**Task statement**
Among the records that follow, count the lines with the string "Bengaluru"; report only that count.

**Given records**
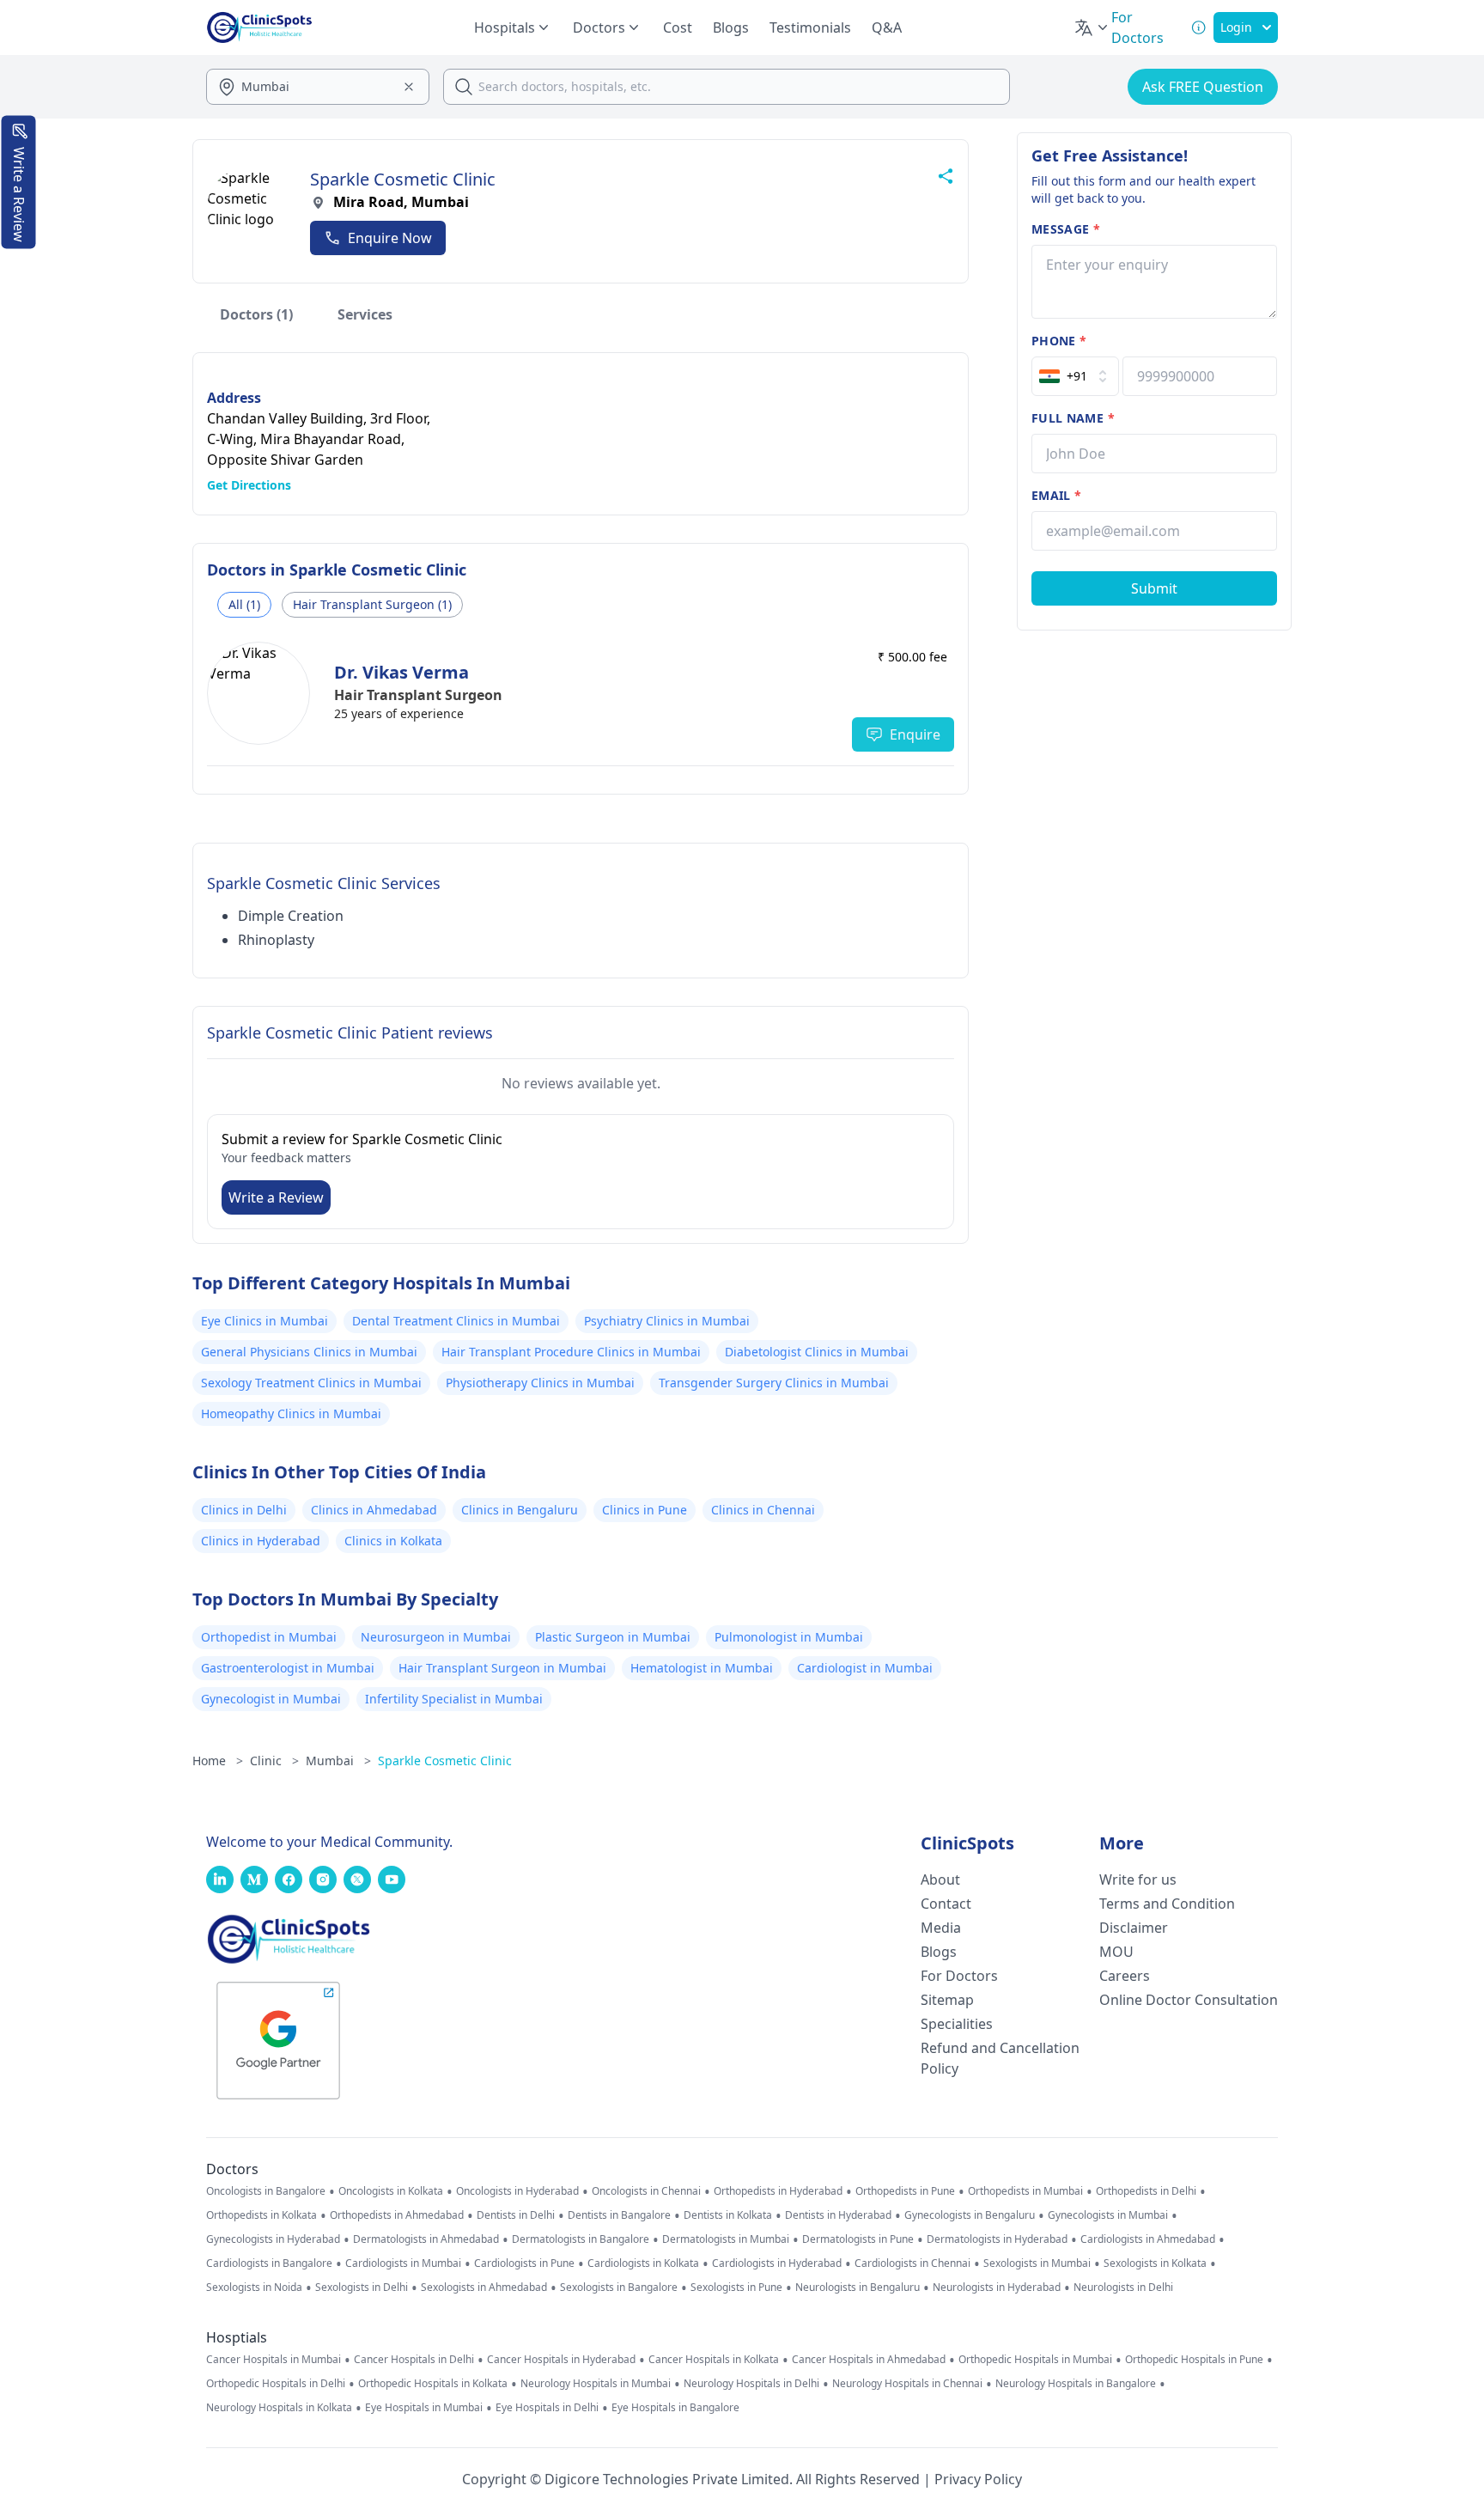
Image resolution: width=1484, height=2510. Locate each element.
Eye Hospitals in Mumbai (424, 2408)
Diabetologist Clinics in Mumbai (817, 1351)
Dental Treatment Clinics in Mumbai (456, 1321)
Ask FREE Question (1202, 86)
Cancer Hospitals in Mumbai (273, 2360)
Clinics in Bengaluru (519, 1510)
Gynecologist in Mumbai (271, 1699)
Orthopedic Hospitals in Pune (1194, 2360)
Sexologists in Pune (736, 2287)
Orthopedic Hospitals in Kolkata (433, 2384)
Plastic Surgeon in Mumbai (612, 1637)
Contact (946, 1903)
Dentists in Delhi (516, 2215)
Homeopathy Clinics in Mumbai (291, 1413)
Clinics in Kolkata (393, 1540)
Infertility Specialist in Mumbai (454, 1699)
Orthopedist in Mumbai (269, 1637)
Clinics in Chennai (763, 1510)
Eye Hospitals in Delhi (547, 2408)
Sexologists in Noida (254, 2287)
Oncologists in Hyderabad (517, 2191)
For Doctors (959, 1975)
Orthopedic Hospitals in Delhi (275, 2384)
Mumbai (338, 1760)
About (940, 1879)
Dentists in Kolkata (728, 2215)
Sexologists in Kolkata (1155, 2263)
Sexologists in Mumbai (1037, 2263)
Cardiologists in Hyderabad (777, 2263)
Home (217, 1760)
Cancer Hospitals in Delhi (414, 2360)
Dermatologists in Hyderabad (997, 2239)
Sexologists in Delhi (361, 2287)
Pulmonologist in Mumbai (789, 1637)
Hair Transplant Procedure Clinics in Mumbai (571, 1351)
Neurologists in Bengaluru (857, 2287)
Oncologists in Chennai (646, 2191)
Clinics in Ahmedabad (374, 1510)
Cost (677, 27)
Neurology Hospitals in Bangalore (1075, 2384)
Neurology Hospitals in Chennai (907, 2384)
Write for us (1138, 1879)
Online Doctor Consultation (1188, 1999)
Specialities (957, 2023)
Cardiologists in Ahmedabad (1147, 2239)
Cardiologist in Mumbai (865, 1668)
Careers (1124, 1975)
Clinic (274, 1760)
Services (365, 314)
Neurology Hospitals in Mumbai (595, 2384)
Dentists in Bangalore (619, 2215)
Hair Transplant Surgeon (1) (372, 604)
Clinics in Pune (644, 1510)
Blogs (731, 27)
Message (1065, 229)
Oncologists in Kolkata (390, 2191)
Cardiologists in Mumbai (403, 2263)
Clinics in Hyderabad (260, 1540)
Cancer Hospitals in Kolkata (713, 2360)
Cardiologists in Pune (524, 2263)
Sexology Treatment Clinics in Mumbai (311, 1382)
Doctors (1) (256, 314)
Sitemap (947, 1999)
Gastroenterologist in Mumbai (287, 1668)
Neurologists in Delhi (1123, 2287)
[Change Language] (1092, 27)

**Response below**
2